READING TEXT →
* * * * * * * * *

Years ago, I was riding in the passenger seat of a friend’s car on the way to a small party at a house in the Vollintine-Evergreen district. During some lull in the conversation, I asked where exactly the house was located.
“Close to Snowden, on Faxon,” she said. “About four or five houses down.”
“Wow, I used to live on Faxon,” I said, or something close to that. “I think we must be going to my old neighbor’s house. How crazy, right?”
We pulled up in front of my childhood home. I recognized the red brick, the now-shaggy hedges my dad used to trim so diligently, the dogwood tree I used to climb, and the sycamore my dad planted when he and my mother brought my younger sister home from the hospital.
We lost the house when I was about 8 years old. It was the first time in my lifetime one of my parents would be evicted, but not the last. Since then I’d lived in duplexes and apartments all over Memphis and Phoenix and in a little white house that was slowly caving in on itself near the borderline between Chester and Madison counties. So, back at that party, it was a Big Deal to be able to walk around my childhood home. I spent most of the night telling anyone who would listen what the place used to look like and how it had changed — the red-and-black linoleum floor in the kitchen was gone, as was the rotary phone with its long, coiled cable.
At some point, people were standing on the front porch smoking cigarettes, and someone spotted an orb-weaver spider clinging to a web near the porch light. There was a call to “squash” the little arachnid, but I intervened. I remembered watching the same kind of spider build webs when I was a child.
“This is the great-great-great-granddaughter of the spider I used to watch — we can’t kill her!”
I share this memory because I recently moved and have once again returned to my old neighborhood, just a stone’s throw from my old craftsman-style abode on Faxon. It’s strange. I feel a bit like a rabbit, settling down less than a mile from my childhood home. It seems a bit uninspired. On the other hand, I now find myself once again in the neighborhood where I felt a touch of the magical alongside the mundane. How could I not have? From our front porch, we could hear the lions and the howler monkeys at the Memphis Zoo, and we used to walk to the zoo on free admission day. We walked to Overton Park, and I could walk to and from school. But that was two-dozen moves ago. And besides, that old house is a rental now.

* * * * * * * * *

Collection entries
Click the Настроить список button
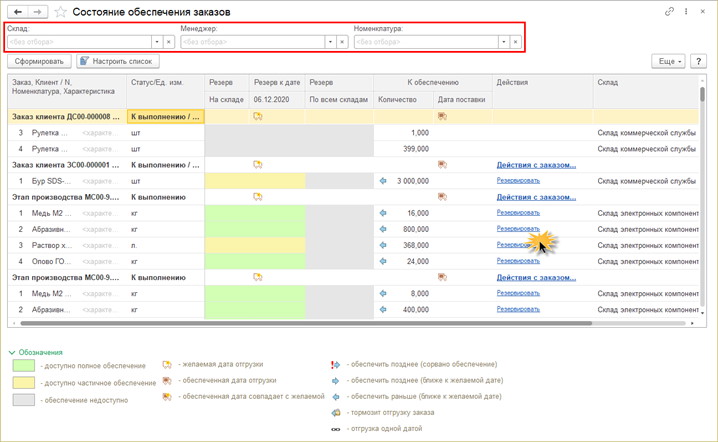 pyautogui.click(x=116, y=61)
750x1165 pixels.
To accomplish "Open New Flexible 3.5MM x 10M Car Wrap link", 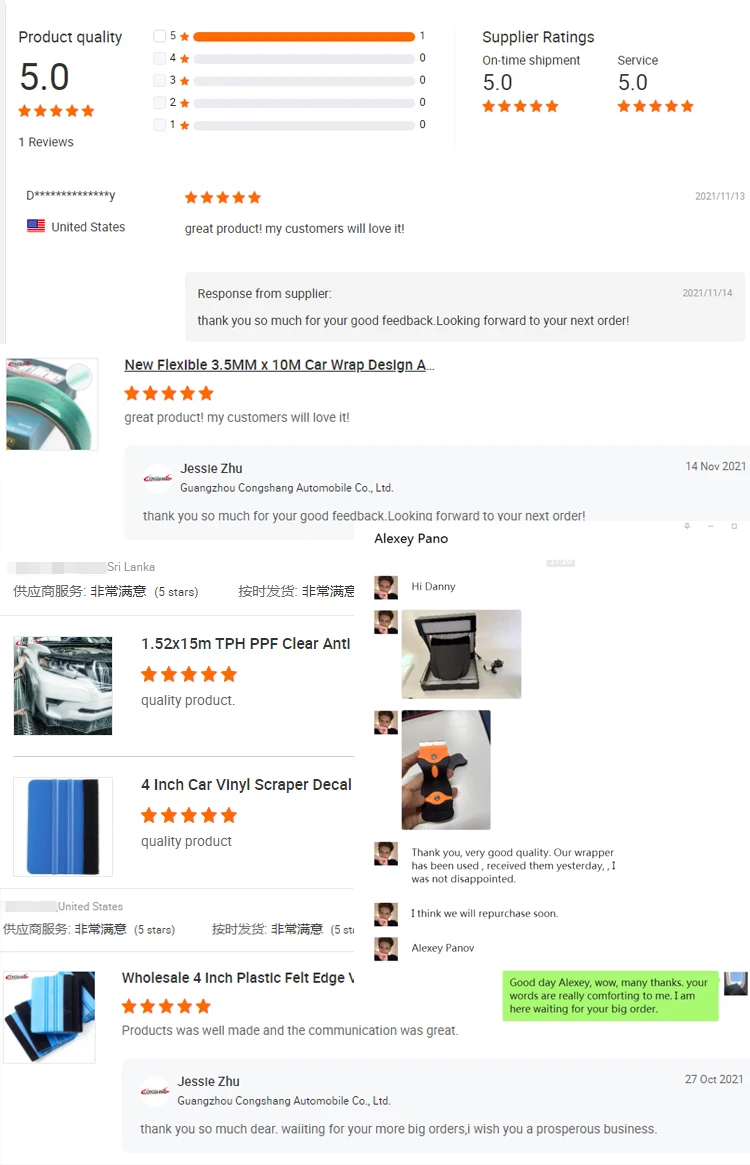I will 279,365.
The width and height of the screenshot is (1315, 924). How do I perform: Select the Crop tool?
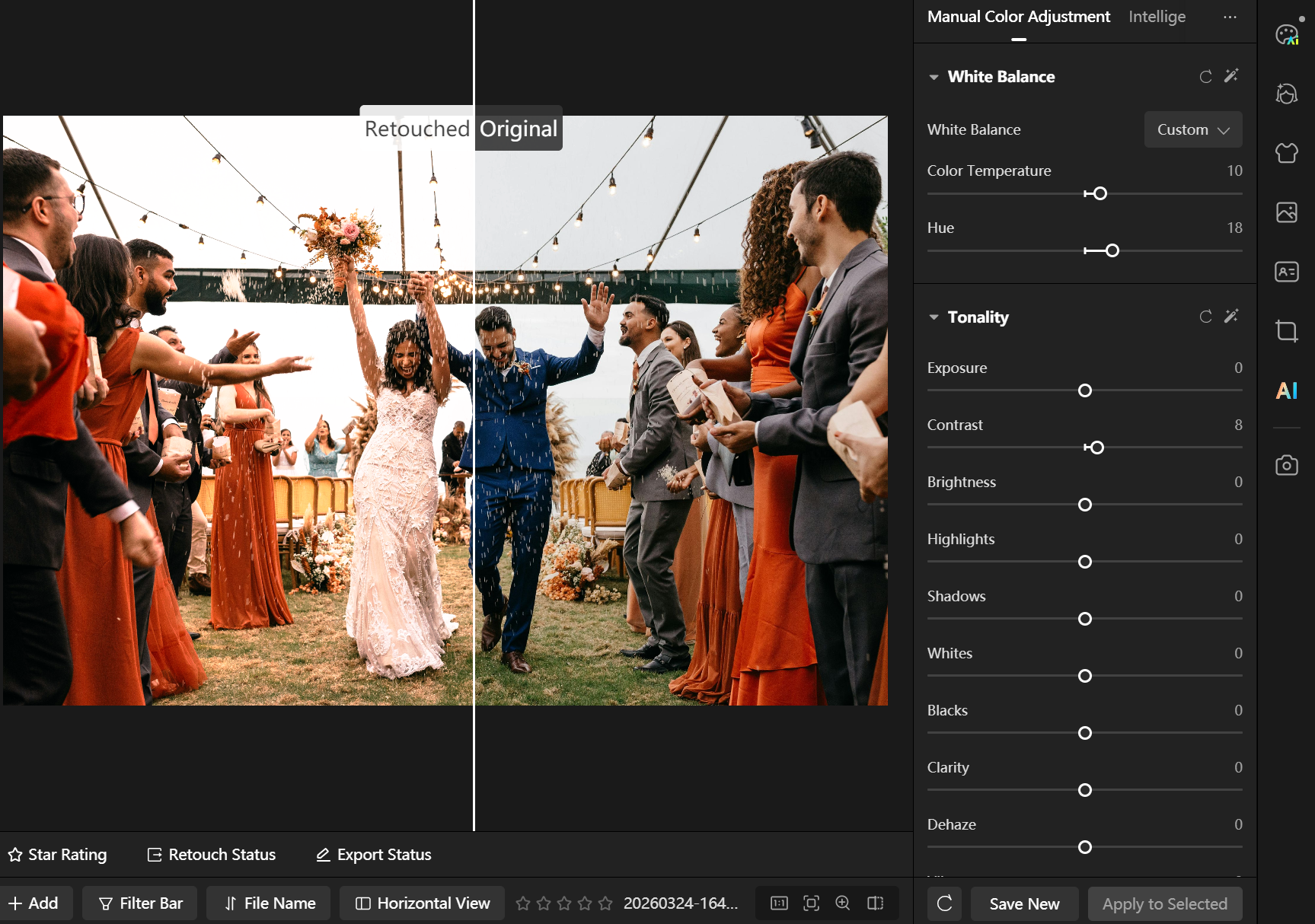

* * * * * * * * *

REQUIRED WORK →
• 1. From the essay about the Faxon house, extract the passage that begins at the words "We pulled up" and stops after "from the hospital.".
• 2. Write what comes next in the essay about the Faxon house, picking up after its last sentence.

RESULTS OF THE TASKS →
• 1.
We pulled up in front of my childhood home. I recognized the red brick, the now-shaggy hedges my dad used to trim so diligently, the dogwood tree I used to climb, and the sycamore my dad planted when he and my mother brought my younger sister home from the hospital.

• 2.
When I was a teenager, my mother, sister, and I lived for a time in my aunt and uncle’s garage. Their un-airconditioned garage. In Phoenix, Arizona. To say that was uncomfortable would be the understatement of my life. After a stretch there, my sister and I moved in with my dad in a little house in the woods of Chester County, about 80 or so miles northeast of Memphis. The house was dilapidated and slowly giving up the ghost. My room was the dining room, which acted as something of a hallway. It was the only way to get to the bathroom or kitchen or my sister’s room. If you were in one of those rooms and wanted to get to the living room, my dad’s room, or to leave the house, you had to traipse through my quarters. I was teaching myself to play guitar at the time, and it used to drive my dad absolutely up the walls. Privacy wasn’t really a part of my life back then. Neither were hot water or walls without mice in them.
It’s amazing how acclimated we can get to those kinds of things. Taking cold showers before school, brushing mouse poop out of the bed before sleep. So to me, even years later, our half of this duplex feels like a mansion. Sure, we share a wall with a neighbor, but he seems like a nice guy. He’s quiet as a mouse — quieter, actually. Those little suckers can make a racket completely out of proportion with their size.
I just hope he doesn’t climb the walls if I play a little guitar now and then.